What is needed >> The response should be an exact copy of every record.

Records shown >>
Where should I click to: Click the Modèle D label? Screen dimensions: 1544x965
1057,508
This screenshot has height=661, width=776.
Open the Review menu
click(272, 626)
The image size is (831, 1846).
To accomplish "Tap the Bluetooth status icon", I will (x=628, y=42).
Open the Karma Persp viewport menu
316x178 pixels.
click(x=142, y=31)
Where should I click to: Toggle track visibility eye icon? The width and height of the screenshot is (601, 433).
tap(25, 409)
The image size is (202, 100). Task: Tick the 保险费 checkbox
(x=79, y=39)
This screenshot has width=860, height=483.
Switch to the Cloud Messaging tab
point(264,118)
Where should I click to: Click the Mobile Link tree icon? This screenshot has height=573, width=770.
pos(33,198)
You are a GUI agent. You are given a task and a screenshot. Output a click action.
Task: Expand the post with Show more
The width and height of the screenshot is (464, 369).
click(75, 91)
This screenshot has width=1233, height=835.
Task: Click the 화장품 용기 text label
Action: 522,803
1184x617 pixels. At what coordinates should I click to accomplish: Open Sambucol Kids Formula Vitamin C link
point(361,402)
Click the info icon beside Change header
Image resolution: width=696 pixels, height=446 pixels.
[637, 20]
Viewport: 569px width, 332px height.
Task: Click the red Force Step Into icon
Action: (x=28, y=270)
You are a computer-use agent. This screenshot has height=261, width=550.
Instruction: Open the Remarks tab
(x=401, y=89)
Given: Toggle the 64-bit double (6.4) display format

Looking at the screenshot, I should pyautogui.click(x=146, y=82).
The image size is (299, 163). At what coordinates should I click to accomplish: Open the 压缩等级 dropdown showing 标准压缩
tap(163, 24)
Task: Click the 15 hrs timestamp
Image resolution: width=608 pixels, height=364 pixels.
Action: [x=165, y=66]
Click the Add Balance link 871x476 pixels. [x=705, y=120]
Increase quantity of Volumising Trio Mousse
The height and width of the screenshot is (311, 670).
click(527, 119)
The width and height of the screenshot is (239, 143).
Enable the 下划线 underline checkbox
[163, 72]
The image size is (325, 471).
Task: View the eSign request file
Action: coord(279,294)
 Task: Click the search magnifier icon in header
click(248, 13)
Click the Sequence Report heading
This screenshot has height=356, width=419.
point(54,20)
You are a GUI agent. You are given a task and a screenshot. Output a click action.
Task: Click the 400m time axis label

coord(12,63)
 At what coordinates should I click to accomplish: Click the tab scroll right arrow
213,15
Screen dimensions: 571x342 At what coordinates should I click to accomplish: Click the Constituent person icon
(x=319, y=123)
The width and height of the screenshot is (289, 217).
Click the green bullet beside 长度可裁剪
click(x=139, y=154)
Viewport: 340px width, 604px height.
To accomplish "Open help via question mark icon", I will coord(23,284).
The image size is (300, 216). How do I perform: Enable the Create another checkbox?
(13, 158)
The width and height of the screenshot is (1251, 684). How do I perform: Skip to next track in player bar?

Finished task >>
Where should I click to: Click the Modèle D label? Screen dimensions: 1544x965
1057,508
This screenshot has height=661, width=776.
Open the Review menu
click(272, 626)
The image size is (831, 1846).
To accomplish "Tap the Bluetooth status icon", I will (x=628, y=42).
Open the Karma Persp viewport menu
316x178 pixels.
click(x=142, y=31)
Where should I click to: Toggle track visibility eye icon? The width and height of the screenshot is (601, 433).
tap(25, 409)
The image size is (202, 100). Task: Tick the 保险费 checkbox
(x=79, y=39)
This screenshot has width=860, height=483.
Switch to the Cloud Messaging tab
point(264,118)
Where should I click to: Click the Mobile Link tree icon? This screenshot has height=573, width=770.
pos(33,198)
You are a GUI agent. You are given a task and a screenshot. Output a click action.
Task: Expand the post with Show more
The width and height of the screenshot is (464, 369).
click(75, 91)
This screenshot has width=1233, height=835.
Task: Click the 화장품 용기 text label
Action: 522,803
1184x617 pixels. At what coordinates should I click to accomplish: Open Sambucol Kids Formula Vitamin C link
point(361,402)
Click the info icon beside Change header
Image resolution: width=696 pixels, height=446 pixels.
[637, 20]
Viewport: 569px width, 332px height.
Task: Click the red Force Step Into icon
Action: (x=28, y=270)
You are a computer-use agent. This screenshot has height=261, width=550.
Instruction: Open the Remarks tab
(x=401, y=89)
Given: Toggle the 64-bit double (6.4) display format

Looking at the screenshot, I should pyautogui.click(x=146, y=82).
The image size is (299, 163). At what coordinates should I click to accomplish: Open the 压缩等级 dropdown showing 标准压缩
tap(163, 24)
Task: Click the 15 hrs timestamp
Image resolution: width=608 pixels, height=364 pixels.
Action: [x=165, y=66]
Click the Add Balance link 871x476 pixels. [x=705, y=120]
Increase quantity of Volumising Trio Mousse
The height and width of the screenshot is (311, 670).
click(527, 119)
The width and height of the screenshot is (239, 143).
Enable the 下划线 underline checkbox
[163, 72]
The image size is (325, 471).
Task: View the eSign request file
Action: coord(279,294)
 Task: Click the search magnifier icon in header
click(248, 13)
Click the Sequence Report heading
This screenshot has height=356, width=419.
point(54,20)
You are a GUI agent. You are given a task and a screenshot. Output a click action.
Task: Click the 400m time axis label

coord(12,63)
 At what coordinates should I click to accomplish: Click the tab scroll right arrow
213,15
Screen dimensions: 571x342 At what coordinates should I click to accomplish: Click the Constituent person icon
(x=319, y=123)
The width and height of the screenshot is (289, 217).
Click the green bullet beside 长度可裁剪
click(x=139, y=154)
Viewport: 340px width, 604px height.
To accomplish "Open help via question mark icon", I will coord(23,284).
The image size is (300, 216). How do I perform: Enable the Create another checkbox?
(13, 158)
The width and height of the screenshot is (1251, 684). How do I perform: Skip to next track in player bar?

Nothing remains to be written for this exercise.